Tim Lippert acts like a Democrat
To the Editor:
Democracy is about having a choice of candidates from various parties when you go to vote. If behind the scenes the system is rigged so that there is only one candidate to vote for, there goes democracy. We see this happening at the grassroots level in the town of Berne.
Both the Democratic Party and the Working Families Party have been under attack by “election snipers.” I am writing about the attack on one Democrat-endorsed candidate, Tim Lippert.
The Republican and Conservative parties both endorsed a candidate for town council who is registered as a Democrat. She was elected as a Democrat to the position of town clerk from which she announced her retirement at the end of her term in December.
Her endorsement for town council by the Republican and Conservative parties was not a surprise. As town clerk she has clearly acted in the interests of the current conservative majority on the town board.
The Berne Democratic Committee called out to registered Democrats to run for all the open town positions in this year’s election. The committee endorsed registered Democrats who embrace the values of the Democratic Party — in this case, Timothy Lippert for a town council seat.
But the candidate for the Republican and Conservative parties already on the November ballot wants to monopolize that ballot by getting herself on the Democratic line as well. How? By forcing a famously low-turnout June primary.

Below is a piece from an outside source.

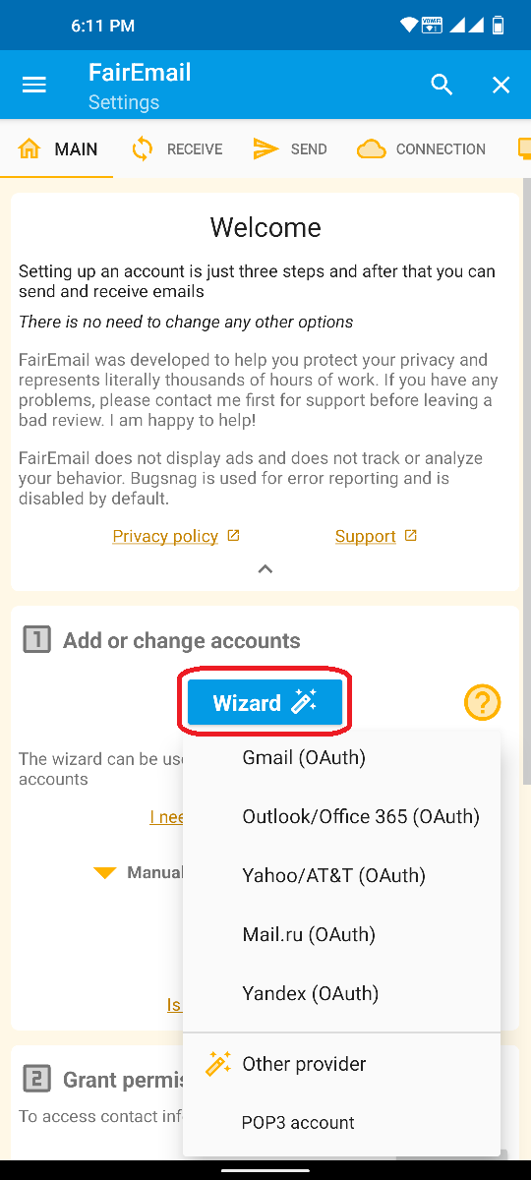Choose Other provider with wand icon
This screenshot has height=1180, width=531.
coord(341,1064)
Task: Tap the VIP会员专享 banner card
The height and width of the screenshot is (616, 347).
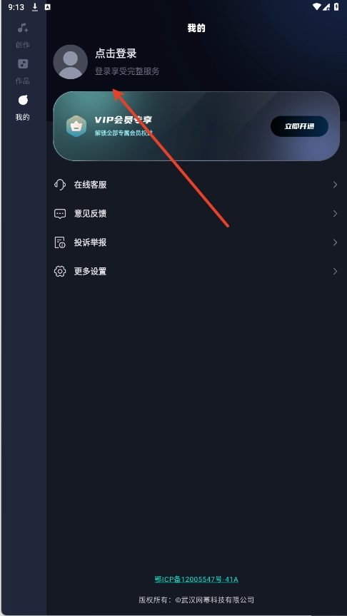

Forcing a primary was an easy process and comes with a big price tag for the citizens of Albany County — that’s us in Berne. In a town with Berne’s population, it took finding only 13 registered Democrats to sign a petition.
Now the county will have to shell out thousands of dollars to conduct the primary with nine days of in-person early voting at the Berne firehouse on Canaday Hill Road in Berne, with absentee voting, and with in-person voting on primary day (June 22) in the usual two polling places in the town for this one position on the Democratic ticket.
You can say, “Well that’s democracy for you. The rules were followed.” I say let’s get out and vote on or before June 22 for Timothy Lippert because Tim is the registered Democrat on the ballot who acts like a Democrat. And because keeping the grassroots watered in Berne keeps democracy alive in America.
Mary Ann Ronconi
Berne
Editor’s Note: Each Berne Democratic candidate filed a petition containing 41 signatures with the Albany County Board of Elections, although only 13 signatures were required. The number of signatures required for a designating petition in a town like Berne, which has a population of less than 3,000, generally is 5 percent of the “then enrolled voters of the party residing within the political unit in which the office or position is to be voted for (excluding voters in inactive status),” according to New York State Election Law.
Due to the coronavirus pandemic, however, the number of signatures required for a petition was reduced by 70 percent, so the number of required signatures listed in the Albany County Board of Elections’s 2021 enrollment figures is about one-third the normally required amount. Despite this, each candidate who filed a party-line petition in Berne got the normally required number of signatures based on the relevant party’s enrollment numbers.